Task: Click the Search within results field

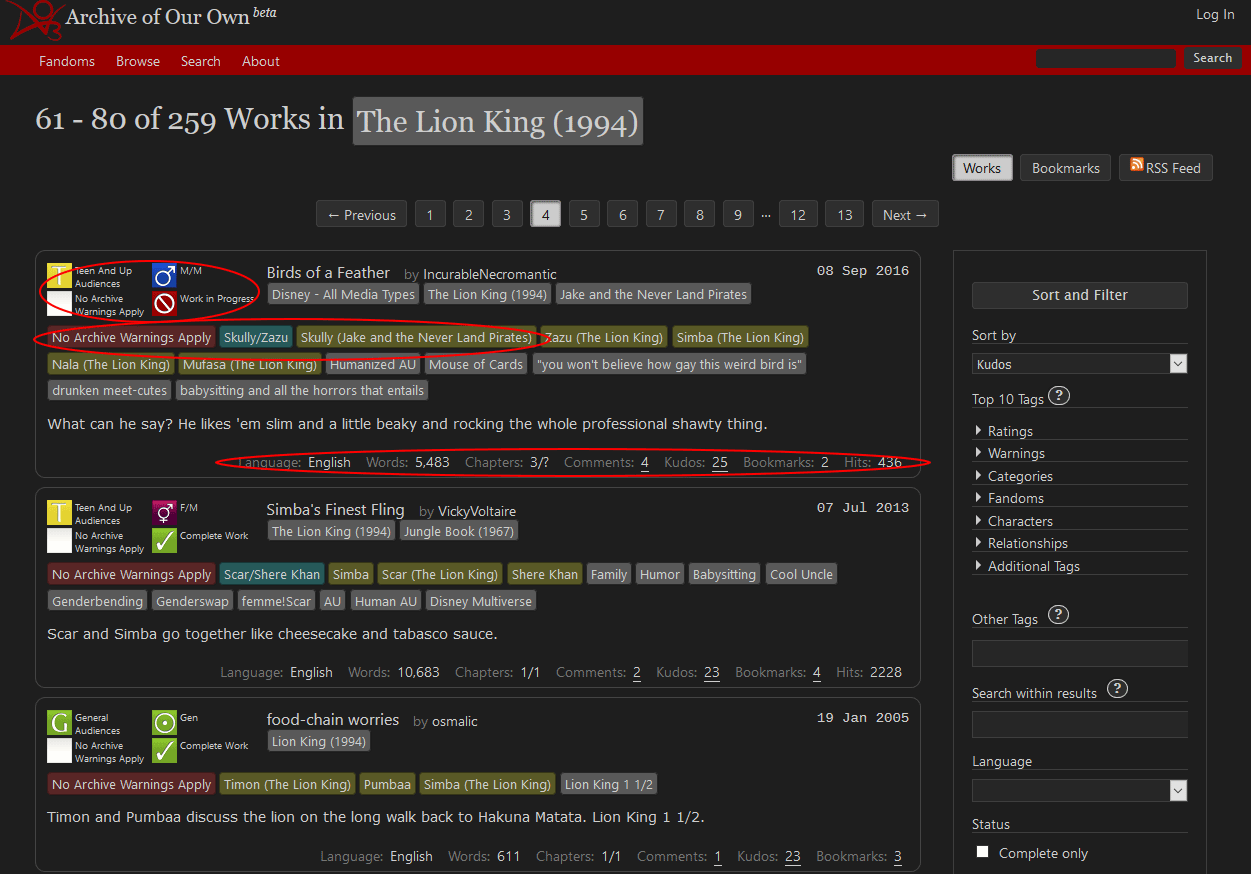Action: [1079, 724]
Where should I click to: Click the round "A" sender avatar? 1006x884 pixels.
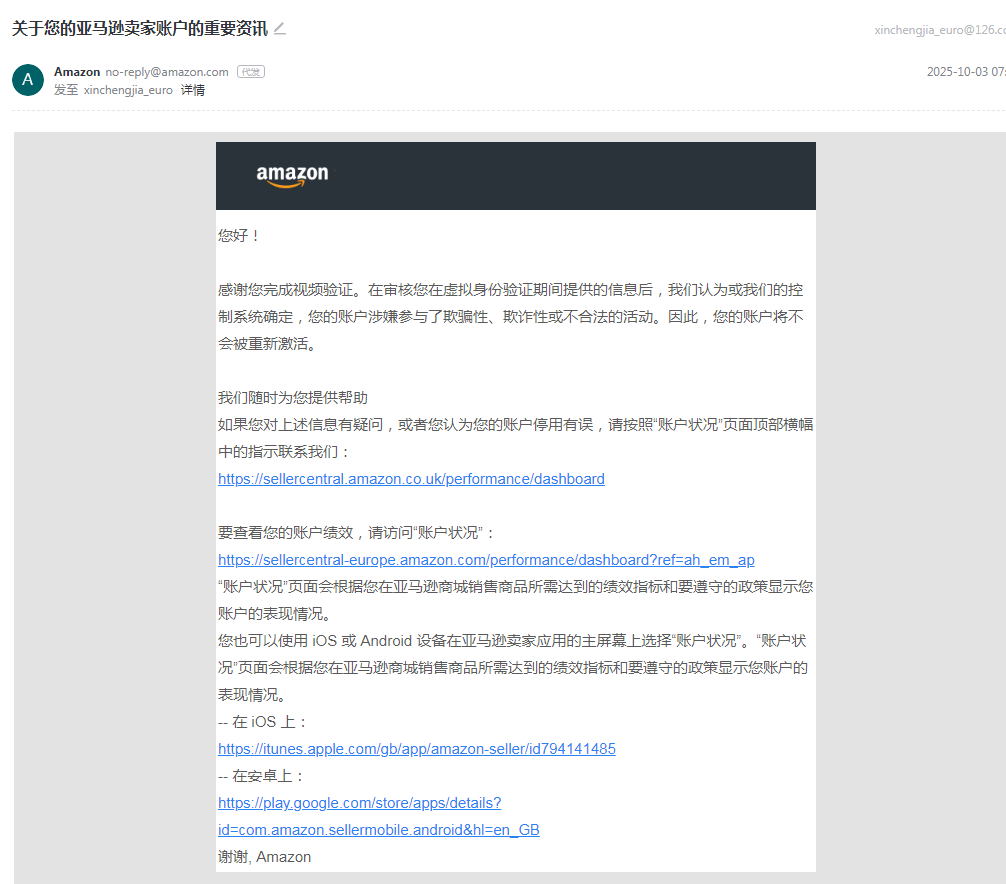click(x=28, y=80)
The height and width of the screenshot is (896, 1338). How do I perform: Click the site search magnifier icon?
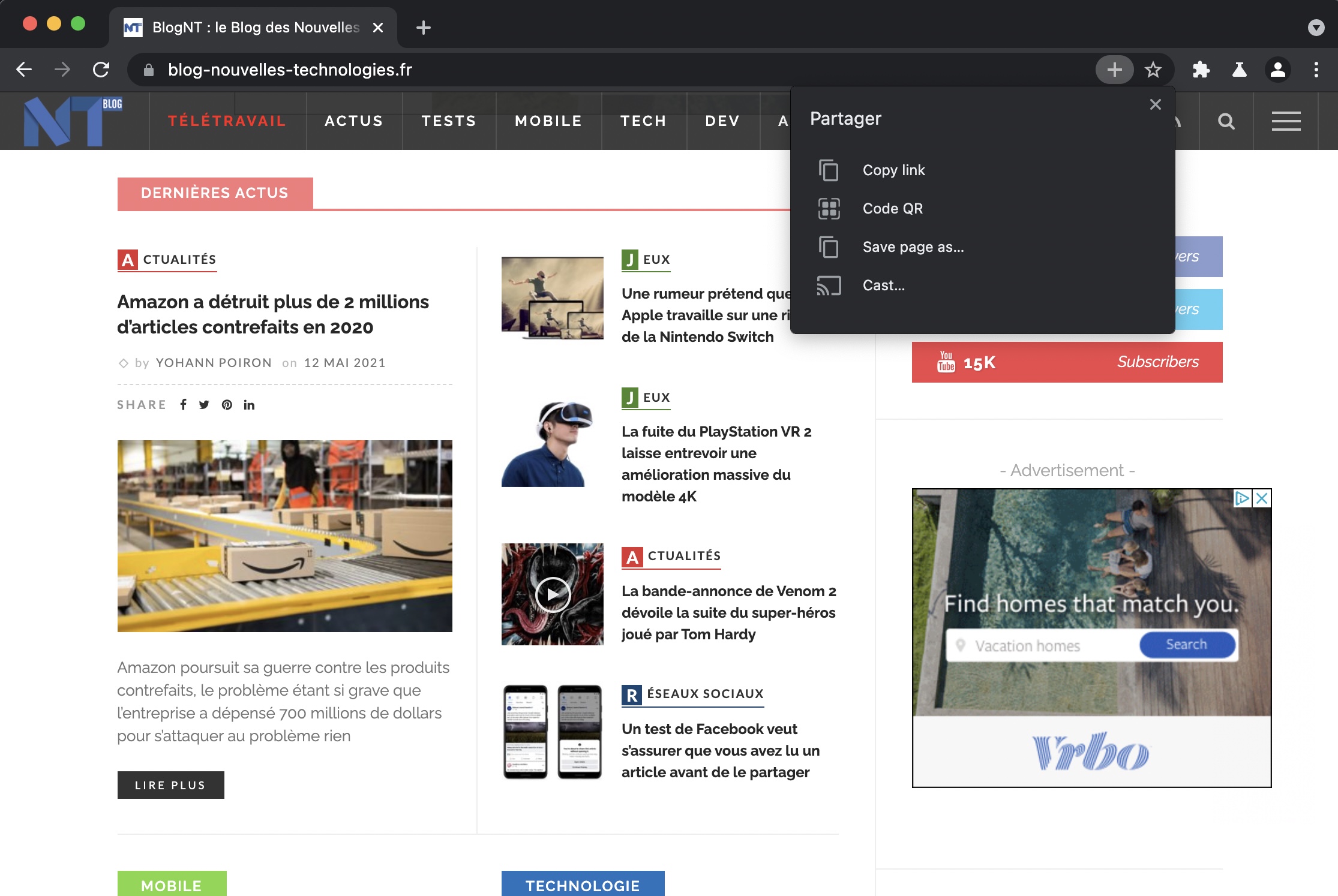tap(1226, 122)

──────

#### Aim of the exercise
Recast everything from the line containing "Where should I" down to the end of the records as a JSON list of strings, one string per line, with blank lines dropped. Leave the pictures out of the answer.

#### Solved exercise
[
  "Where should I click to: Click the round \"A\" sender avatar? 1006x884 pixels.",
  "click(x=28, y=80)",
  "The height and width of the screenshot is (896, 1338). How do I perform: Click the site search magnifier icon?",
  "tap(1226, 122)"
]